Mas desde as memórias recalcadas ou censuradas aos acontecimentos recriados, aos factos alternativos e aos novos simulacros do digital, passando pelas deformações e disfunções da memória, pelas memórias expandidas, memórias hipertélicas - bots, troll factories, câmaras de eco, filter bubbles, etc., voltamos de novo às memórias encapsuladas, por vezes hipoteticamente reféns de modelos de “data driven science” e de modelos algorítmicos desregulados, discriminatórios, ou funcionando em puro modelo “black box”. A questão é mesmo podermos vir a estar perante a obsolescência do próprio método científico clássico, submetido agora à verdade exclusiva dos dados e aos ditames dos modelos automatizados assentes em Big Data, machine-learning e Inteligência Artificial. Ciência baseada em dados e indexada a lógicas algorítmicas pouco transparentes, e não no método clássico e no conhecimento e investigação segundo parâmetros científicos estritos, podem ter como consequência o subestimar da teoria científica e têm, portanto, constituído motivo de alerta e reflexão uma vez que o Big Data, entendido como uma complexa rede de tecnologias, métodos e práticas de investigação, desafia concepções tradicionais da relação entre pesquisa teórica e empírica (Kitchin, 2014), não havendo consenso sobre o modo como os modelos de investigação que utilizam Big Data se devem relacionar com as epistemologias e teorias existentes em particular nas áreas das ciências sociais e humanidades.

Amnésia

As novas distopias que a tecnociência anuncia, assentarão, em boa parte, mais na dispersão da atenção e no esquecimento do que na memória, mais na cegueira da história e na amnésia do tempo, do que no acontecimento e nas experiências contemporâneas do humano, sejam elas as lições da história mais extremas, como o holocausto ou o Gulag, ou as mais comuns, relativas à espuma dos dias e ao quotidiano do sujeito.

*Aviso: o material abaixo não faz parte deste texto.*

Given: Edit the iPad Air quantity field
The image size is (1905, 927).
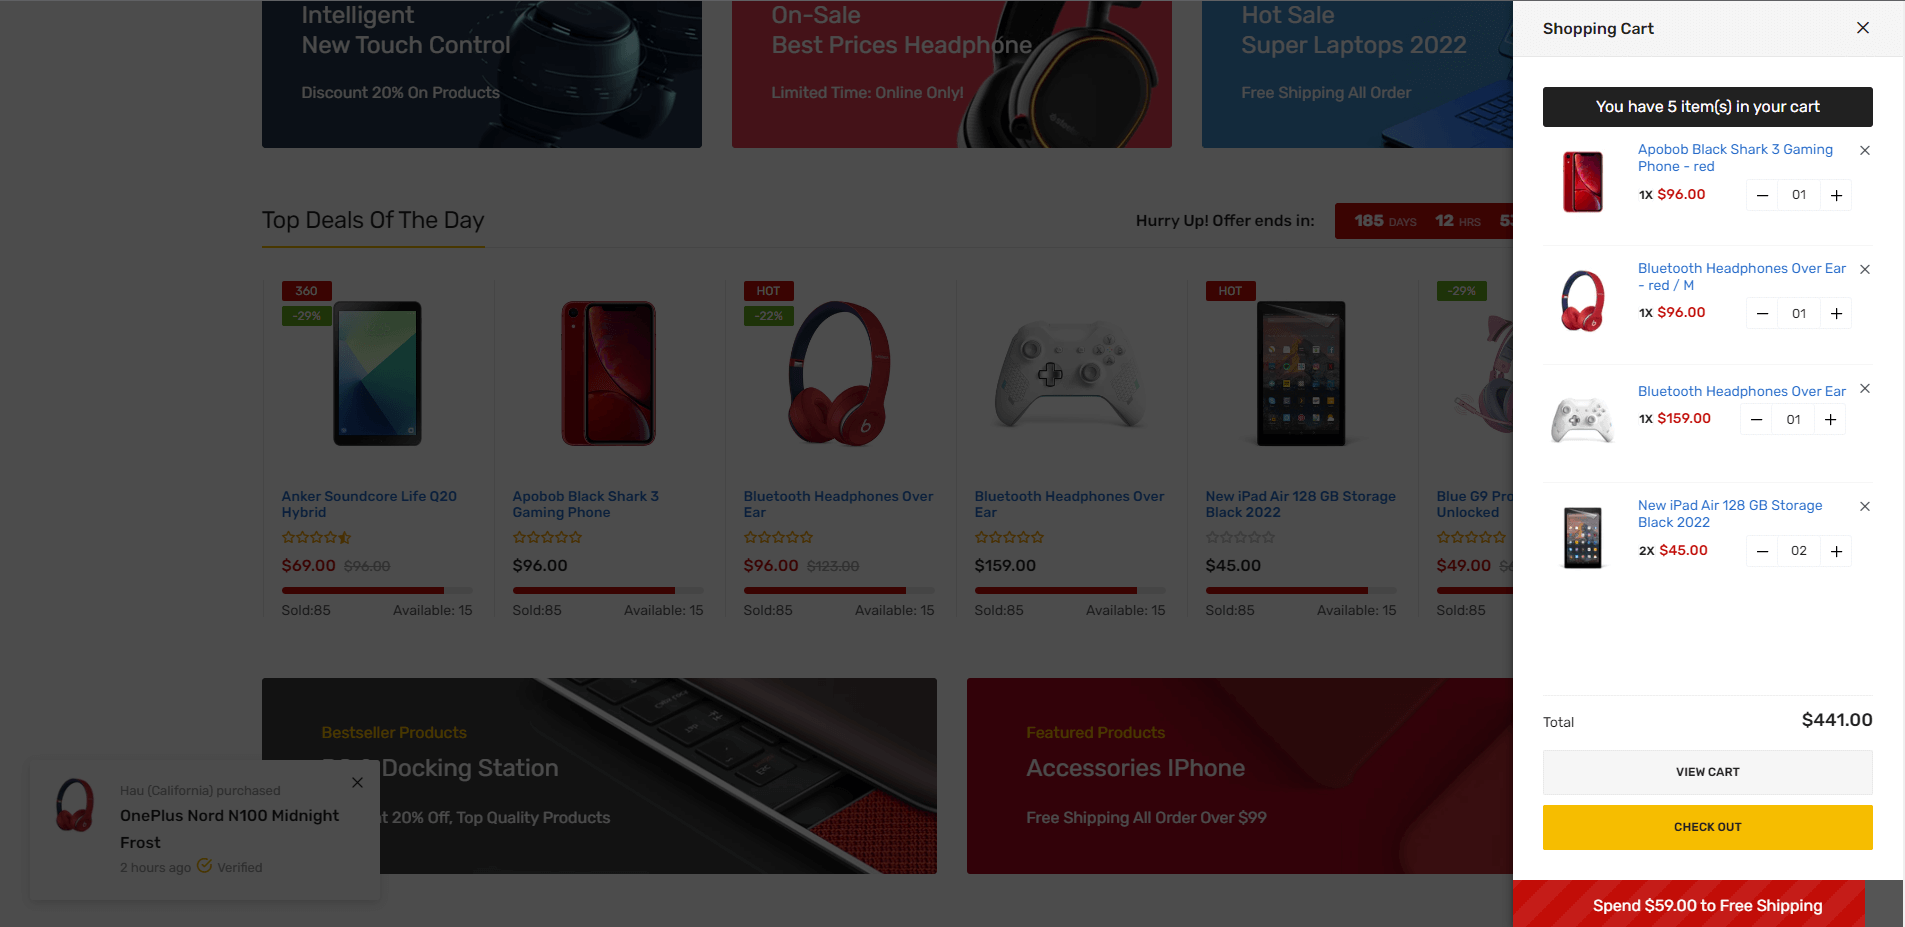Looking at the screenshot, I should [x=1799, y=552].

Como dizia Timothy Snyder (2017), hoje, a emergência da pós-verdade significa, de novo, a ascensão do pré-fascismo e dos populismos. A memória vertiginosa que nos traz o digital é assim uma espécie de desmemoriação, uma não-memória. Perante as falsas e perigosas “desmemórias” e vieses dos sistemas de informação e de comunicação, volta inevitavelmente o medo da emergência de novos holocaustos no contexto desta nova era dos “factos alternativos”. Ou das suas variantes geo-estratégicas, isto é, nacionalismos digitais (Kapur, 2019) soberanias digitais, tecnologias soberanas, territorialização da Internet… O facto é que é possível afirmar comprovadamente que a pós-verdade dissemina cripto-fascismos na rede e no espaço público “pós-nacional”, não bastando, portanto, o apelo ao “direito à memória” e a denúncia das espirais de silêncio sobre as crises humanitárias e genocídios da contemporaneidade, impõe-se então algo mais, e, desde logo, um “dever de memória”.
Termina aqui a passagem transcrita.